The second thing I that got me this close is I just didn’t give up. I kept tweaking the food, my mood, the exercise, I failed over, and over, and over for years. I just kept getting back up and looking at what beliefs limited me, what mindset and habits were sabotaging me and addressed them. What can I say, I am one stubborn bitch. I was also fighting for my life, my mental and physical health. I knew that giving up was not an option I didn’t want to going back to that half life I was existing at prior to this. The pain in those mornings of looking in my closet and being ashamed to get dressed because I had run out of angles in the mirror I looked OK at. It hurt too much. So I kept t trying to get healthy, making small adjustments, small steps, meal by meal, mile by mile.
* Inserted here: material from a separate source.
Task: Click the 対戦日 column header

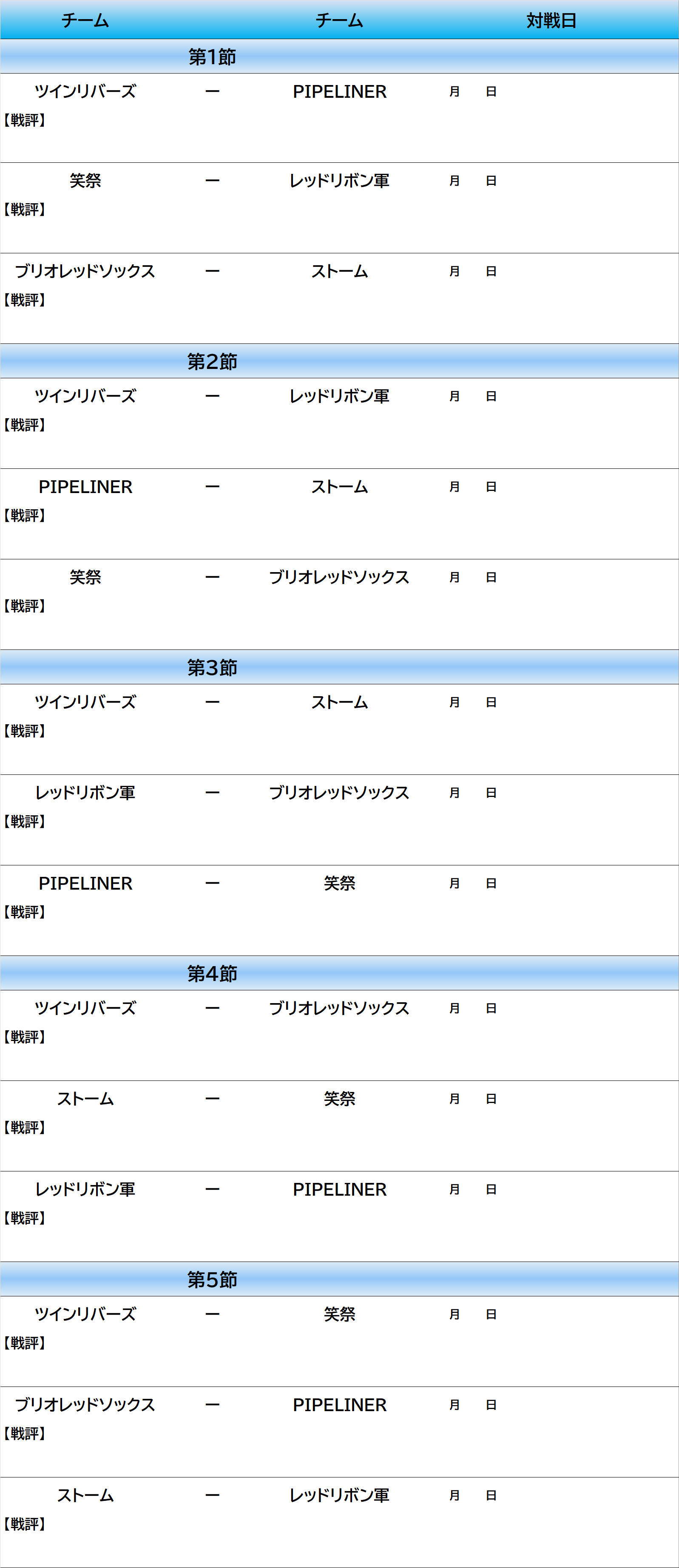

Three and half years ago I lost my youngest sister Amy to Leukemia. She was 36. She was diagnosed just at the point she was pulling her life together. She had fallen in love, was getting physically and mentally strong and healthy. Then she was diagnosed and dead within 6 months. Life can be very short. I swore after her death I would not only get healthy but wanted to honor her by honoring my body. I wanted to become athletic in a way I had never done before. I wanted to be the kind of athlete who moved with ease and grace. I wanted to be someone comfortable in their body, strong, confident and happy. None of these things I had ever been or dreamed I could be. It was pure fiction to me, ok science fiction… I put that marker in the sand and promptly forgot about it until late last spring. On a phone call with my trusty sidekick and BFF Marsue, she reminded me about that vow, that desire to become an athlete in some sense. She also pointed out I had done it. I had not exactly forgotten the desire to take it to that level of fitness, I had just been doing those small steps to get there and I forgot to look up to see I had arrived. I am happy to say the view is better than I could have dreamed.
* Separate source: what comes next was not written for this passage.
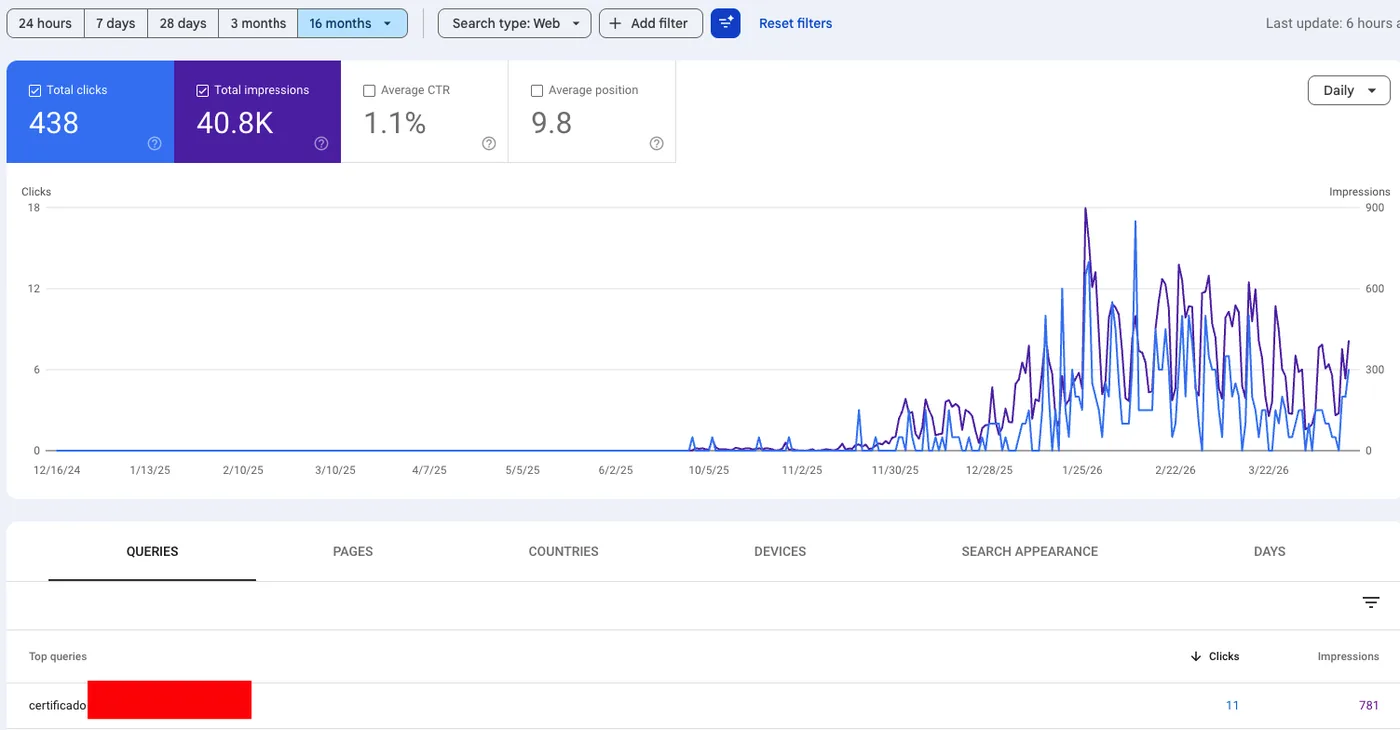This screenshot has height=730, width=1400.
Task: Click the help icon on Average position card
Action: tap(656, 143)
A few weeks ago I was walking on the beach with a friend of mine and we were talking about our schedules for the week. I mentioned I had my Weight Watchers meeting the next morning and he stopped walking. He took my arm and spun me around to look at me incredulous and said “You don’t need to lose weight.” He turned me sideways and continued, “When you turn sideways you remind me of an Angelfish, you all but disappear except for those eyes.” I burst out laughing , not only was it one of the nicest things I had heard in a good long while it was hilarious to me to be compared with such a graceful creature. So within the next week or two I will hit goal. I will have lost a little over 90lbs which is essentially a prima ballerina from the Moscow Ballet Company. I have no doubt that I will hit goal, you see once I started connecting the dots to how my body worked, emotional hunger verse’s physical hunger, and strung all those small steps together I understood bone deep I was no longer my old story. I wasn’t holding on to the things that no longer served me. I was working on a new story, a new life and it has grown up around me on my journey. It seems in my new story I am something of an Angelfish with an incredibly beautiful life. I can’t wait to see what happens next!